When there is an uneven distribution of cations and anions, there will be a small voltage called half-cell potential associated with the current. In the direct current (DC) system that is used by the ECG and EEG instruments, the difference between the half-cell potential and the zero potential is shown as DC offset which is an undesirable characteristic. Silver/silver chloride is a common choice of biological electrodes due to its low half-cell potential of about +222 mV (SHE), low impedance, with a toxicity lower than that of the calomel electrode containing mercury.

==Elevated temperature application==
When appropriately constructed, the silver chloride electrode can be used up to 300 °C. The standard potential (i.e., the potential when the chloride activity is 1 mol/kg) of the silver chloride electrode is a function of temperature as follows:

Temperature dependence of the standard potential (E^{0}) of the silver/silver chloride electrode
| Temperature | Potential E^{0} versus SHE at the same temperature |
|---|---|
| (°C) | (Volt) |
| 25 | 0.22233 |
| 60 | 0.1968 |
| 125 | 0.1330 |
| 150 | 0.1032 |
| 175 | 0.0708 |
| 200 | 0.0348 |
| 225 | -0.0051 |
| 250 | -0.054 |
| 275 | -0.090 |

Bard et al. give the following correlations for the standard potential of the silver chloride electrode between 0 and 95 °C as a function of temperature (where t is temperature in °C):

$E^{0}(V)=0.23659-\left(4.8564\times 10^{-4}\right) t-\left(3.4205\times 10^{-6}\right) t^2-\left(5.869\times 10^{-9}\right) t^3$

The same source also gives the fit to the high-temperature potential between 25 and 275 °C, which reproduces the data in the table above:

$E^{0}(V)=0.23735-\left(5.3783\times 10^{-4}\right) t-\left(2.3728\times 10^{-6}\right) t^2$

The extrapolation to 300 °C gives $E^{0}(V)=-0.138 \ \mathrm{V}$.

Farmer gives the following correction for the potential of the silver chloride electrode with 0.1 mol/kg KCl solution between 25 and 275 °C, accounting for the activity of Cl^{−} at the elevated temperature:

$E^{0.1 \ \ce{mol/kg \ KCl}}(V)=0.23735-\left(5.3783\times 10^{-4}\right) t-\left(2.3728\times 10^{-6}\right) t^2+\left(2.2671\times 10^{-4}\right) (t+273)$

== See also ==
- Reference electrode
- Saturated calomel electrode
- Standard hydrogen electrode
- Copper-copper(II) sulfate electrode
- Cathodic protection
- Electromyography (especially electrodes used for surface EMG)
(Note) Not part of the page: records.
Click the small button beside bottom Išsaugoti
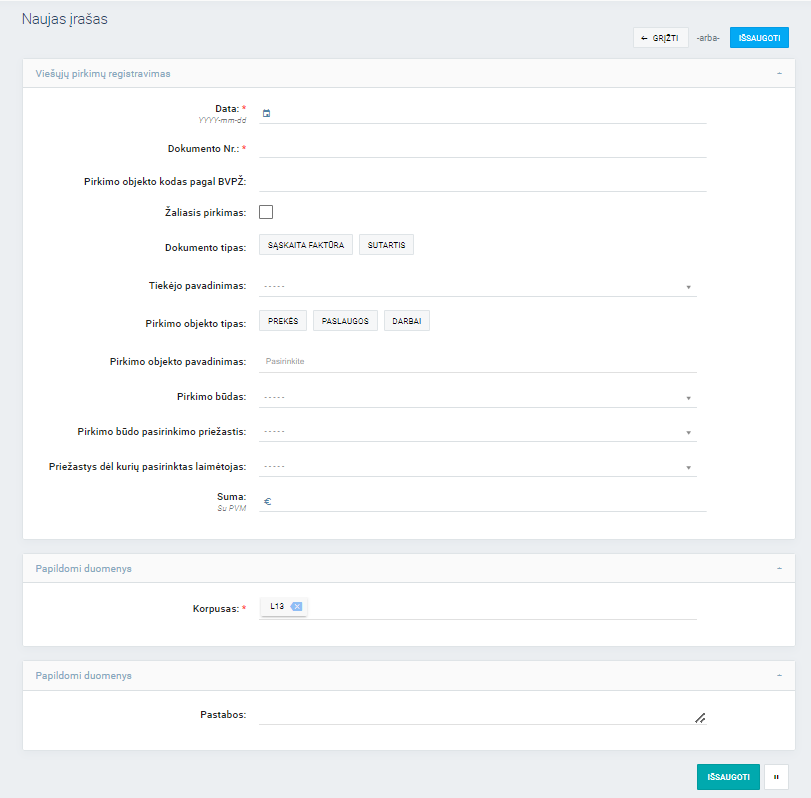 [x=776, y=777]
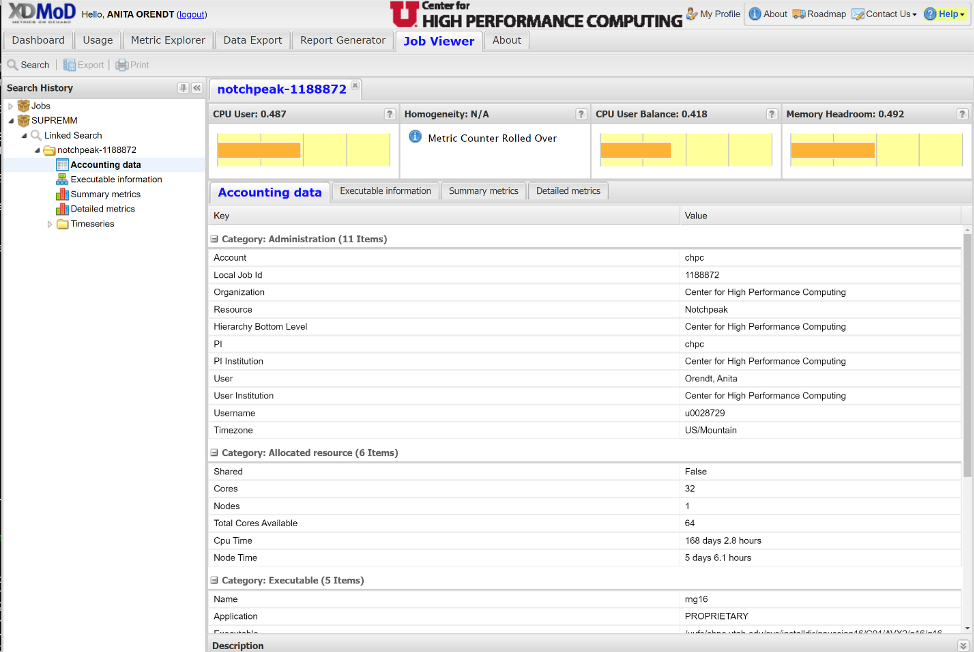Close the notchpeak-1188872 tab

(355, 86)
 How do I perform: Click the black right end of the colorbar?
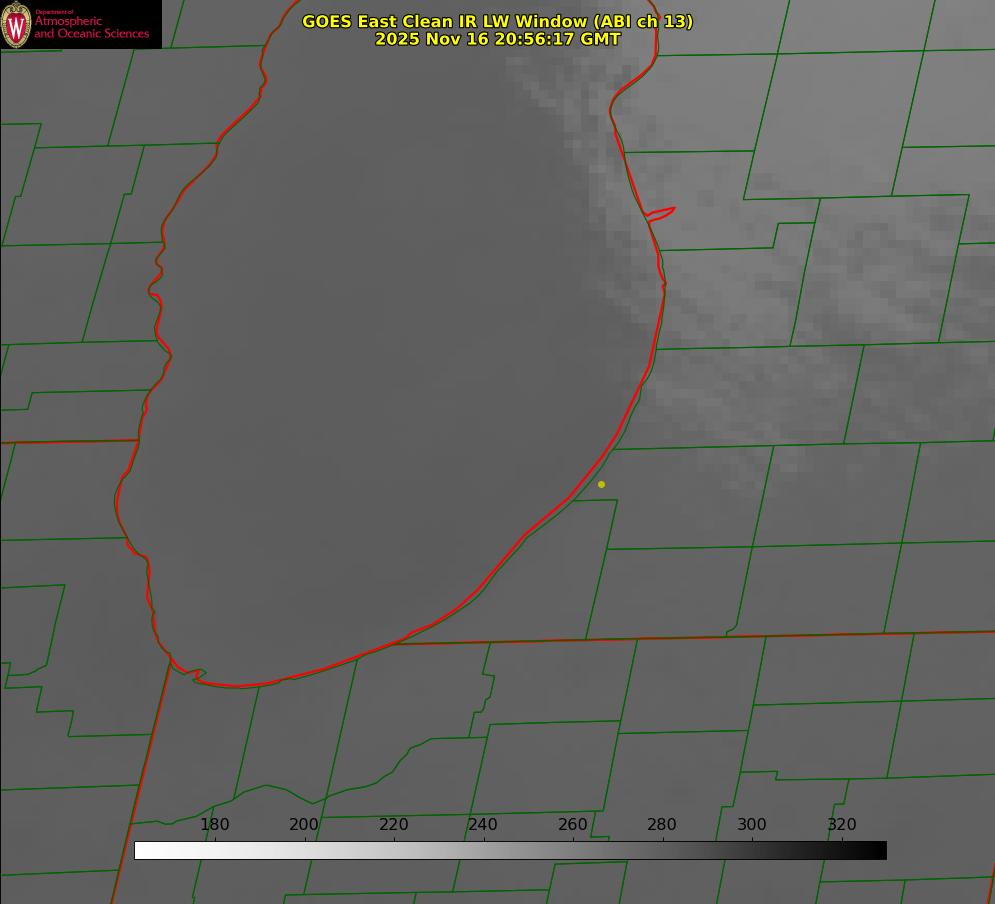pyautogui.click(x=879, y=850)

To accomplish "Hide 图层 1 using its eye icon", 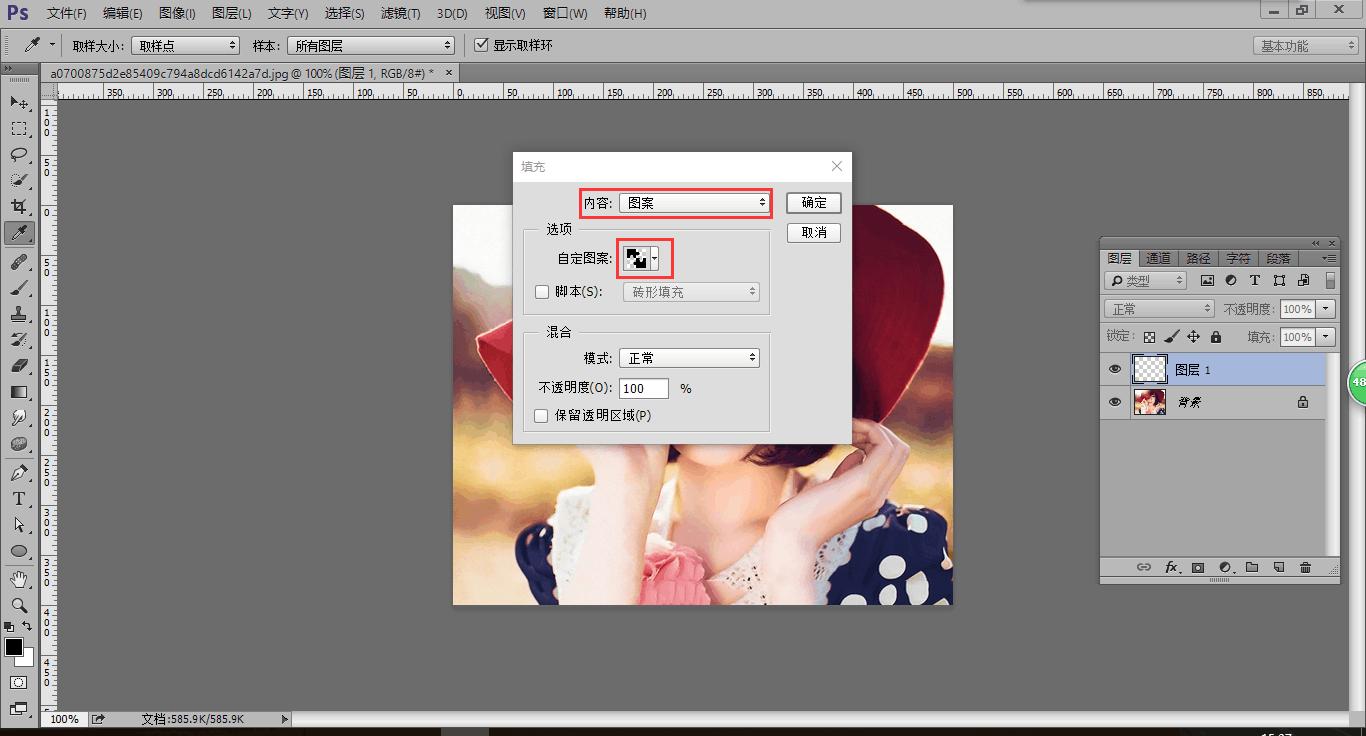I will [1115, 370].
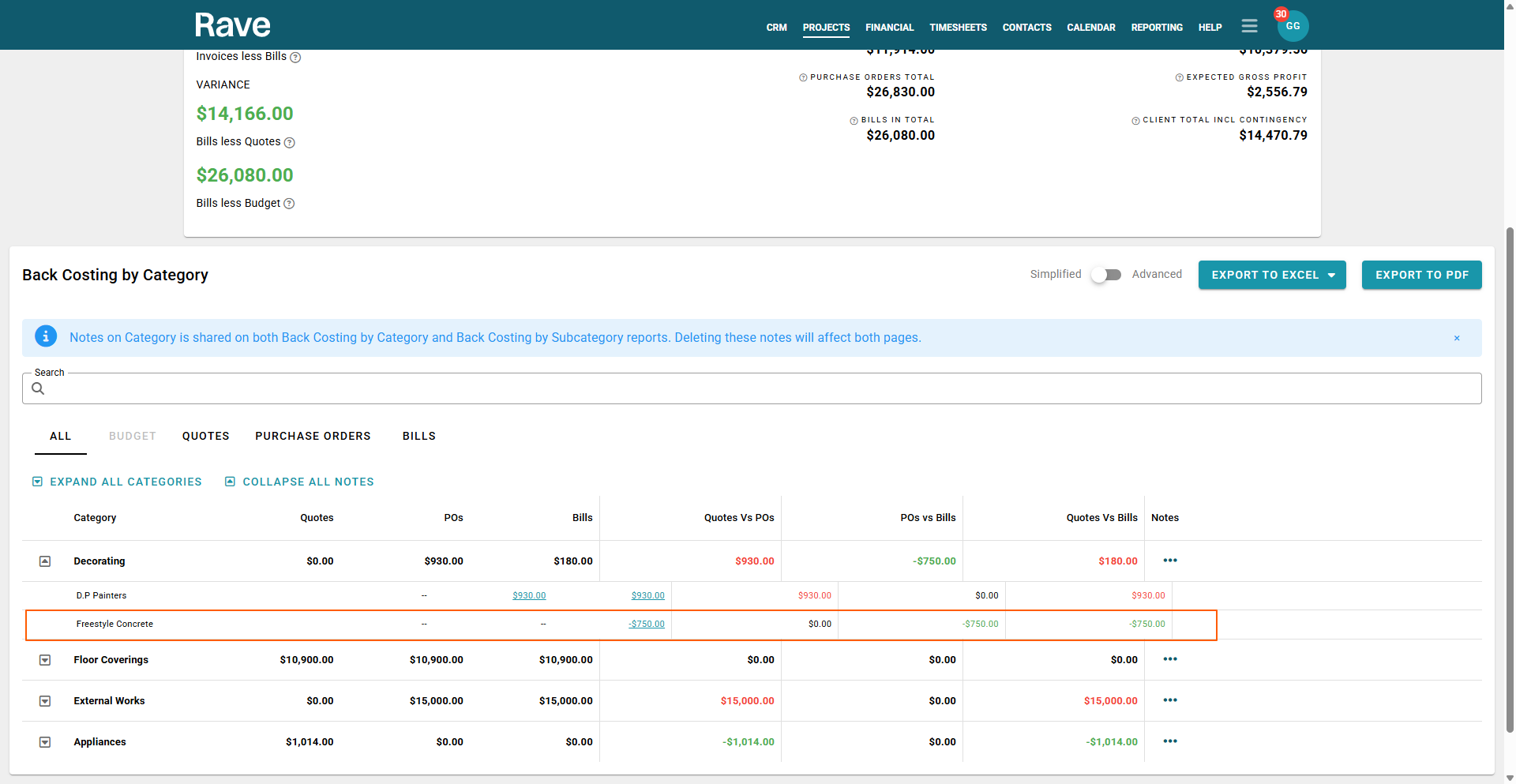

For use in soil they are usually manufactured with saturated potassium chloride electrolyte, but can be used with lower concentrations such as 1 M potassium chloride. In seawater or chlorinated potable water they are usually directly immersed with no separate electrolyte. As noted above, changing the electrolyte concentration changes the electrode potential. Silver chloride is slightly soluble in strong potassium chloride solutions, so it is sometimes recommended that the potassium chloride be saturated with silver chloride.